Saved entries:
+++

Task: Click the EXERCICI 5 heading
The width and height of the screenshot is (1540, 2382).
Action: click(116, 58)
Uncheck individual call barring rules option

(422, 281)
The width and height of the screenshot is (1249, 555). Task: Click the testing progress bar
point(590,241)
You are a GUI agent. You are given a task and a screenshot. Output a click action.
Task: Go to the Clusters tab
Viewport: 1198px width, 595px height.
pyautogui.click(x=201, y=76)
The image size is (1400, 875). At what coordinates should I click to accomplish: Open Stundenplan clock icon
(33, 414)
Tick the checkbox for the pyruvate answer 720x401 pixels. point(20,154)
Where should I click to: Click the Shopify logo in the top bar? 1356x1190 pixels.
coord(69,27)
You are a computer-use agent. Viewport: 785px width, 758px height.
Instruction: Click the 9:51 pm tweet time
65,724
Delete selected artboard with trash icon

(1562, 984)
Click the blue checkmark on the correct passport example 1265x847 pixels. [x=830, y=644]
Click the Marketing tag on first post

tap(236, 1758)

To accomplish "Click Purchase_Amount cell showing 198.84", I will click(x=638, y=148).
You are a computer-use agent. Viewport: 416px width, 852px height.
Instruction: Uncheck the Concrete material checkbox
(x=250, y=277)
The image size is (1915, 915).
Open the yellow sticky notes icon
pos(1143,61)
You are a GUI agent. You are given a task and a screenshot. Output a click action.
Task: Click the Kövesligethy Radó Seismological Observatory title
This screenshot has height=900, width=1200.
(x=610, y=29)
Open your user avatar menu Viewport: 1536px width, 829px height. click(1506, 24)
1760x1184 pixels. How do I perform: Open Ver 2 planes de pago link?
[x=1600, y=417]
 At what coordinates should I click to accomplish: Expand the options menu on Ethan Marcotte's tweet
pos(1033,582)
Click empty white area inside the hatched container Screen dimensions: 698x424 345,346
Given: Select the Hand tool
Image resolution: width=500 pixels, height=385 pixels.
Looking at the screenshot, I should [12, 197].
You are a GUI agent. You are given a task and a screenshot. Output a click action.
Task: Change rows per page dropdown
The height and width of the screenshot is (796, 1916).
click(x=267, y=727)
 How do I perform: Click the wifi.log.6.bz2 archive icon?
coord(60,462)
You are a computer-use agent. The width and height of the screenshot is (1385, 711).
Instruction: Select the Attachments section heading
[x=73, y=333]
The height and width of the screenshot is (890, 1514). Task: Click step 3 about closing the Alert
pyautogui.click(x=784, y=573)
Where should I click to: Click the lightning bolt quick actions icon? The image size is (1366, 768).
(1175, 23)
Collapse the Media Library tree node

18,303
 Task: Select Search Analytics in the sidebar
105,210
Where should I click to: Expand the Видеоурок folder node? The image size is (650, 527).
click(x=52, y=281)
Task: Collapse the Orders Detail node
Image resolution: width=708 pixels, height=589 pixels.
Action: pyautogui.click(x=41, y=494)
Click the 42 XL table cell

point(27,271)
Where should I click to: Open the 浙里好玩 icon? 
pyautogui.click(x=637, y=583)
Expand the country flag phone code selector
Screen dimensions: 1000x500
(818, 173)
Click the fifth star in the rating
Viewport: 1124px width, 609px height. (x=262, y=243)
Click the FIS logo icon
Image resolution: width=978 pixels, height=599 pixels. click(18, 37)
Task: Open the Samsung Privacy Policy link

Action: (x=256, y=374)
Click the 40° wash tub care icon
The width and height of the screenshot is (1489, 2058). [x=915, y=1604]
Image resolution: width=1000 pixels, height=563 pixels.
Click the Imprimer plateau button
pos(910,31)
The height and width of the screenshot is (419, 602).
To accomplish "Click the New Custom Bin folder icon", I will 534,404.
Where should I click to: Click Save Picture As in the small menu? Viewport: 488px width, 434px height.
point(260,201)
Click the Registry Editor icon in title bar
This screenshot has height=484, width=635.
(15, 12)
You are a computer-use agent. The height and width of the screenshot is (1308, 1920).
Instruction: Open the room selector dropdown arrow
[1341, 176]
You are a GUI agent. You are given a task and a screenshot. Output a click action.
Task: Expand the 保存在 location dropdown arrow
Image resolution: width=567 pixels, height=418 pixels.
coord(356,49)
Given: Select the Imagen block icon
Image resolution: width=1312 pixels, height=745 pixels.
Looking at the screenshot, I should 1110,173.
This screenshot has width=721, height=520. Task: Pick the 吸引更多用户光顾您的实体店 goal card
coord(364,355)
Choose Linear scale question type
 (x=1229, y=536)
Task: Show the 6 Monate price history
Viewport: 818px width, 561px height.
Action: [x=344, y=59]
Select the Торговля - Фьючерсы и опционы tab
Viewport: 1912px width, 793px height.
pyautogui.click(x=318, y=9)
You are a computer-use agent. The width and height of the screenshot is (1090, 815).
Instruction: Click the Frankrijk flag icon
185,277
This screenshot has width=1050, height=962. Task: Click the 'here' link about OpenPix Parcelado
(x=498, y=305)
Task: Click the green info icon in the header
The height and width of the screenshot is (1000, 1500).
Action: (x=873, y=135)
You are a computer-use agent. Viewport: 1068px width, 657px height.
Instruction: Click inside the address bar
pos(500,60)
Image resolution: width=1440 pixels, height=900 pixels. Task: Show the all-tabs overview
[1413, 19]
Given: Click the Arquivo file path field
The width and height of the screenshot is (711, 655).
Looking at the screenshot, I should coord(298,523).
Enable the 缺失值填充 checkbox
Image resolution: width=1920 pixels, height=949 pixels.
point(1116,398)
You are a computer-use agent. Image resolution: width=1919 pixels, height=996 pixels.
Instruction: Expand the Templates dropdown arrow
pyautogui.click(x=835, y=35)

+++

## What the task asks
Starting at the line that contains "Instruction: Click inside the address bar", retype each remaining line of the records exactly; that line and the last line are both included.

## Answer box
Instruction: Click inside the address bar
pos(500,60)
Image resolution: width=1440 pixels, height=900 pixels. Task: Show the all-tabs overview
[1413, 19]
Given: Click the Arquivo file path field
The width and height of the screenshot is (711, 655).
Looking at the screenshot, I should coord(298,523).
Enable the 缺失值填充 checkbox
Image resolution: width=1920 pixels, height=949 pixels.
point(1116,398)
You are a computer-use agent. Image resolution: width=1919 pixels, height=996 pixels.
Instruction: Expand the Templates dropdown arrow
pyautogui.click(x=835, y=35)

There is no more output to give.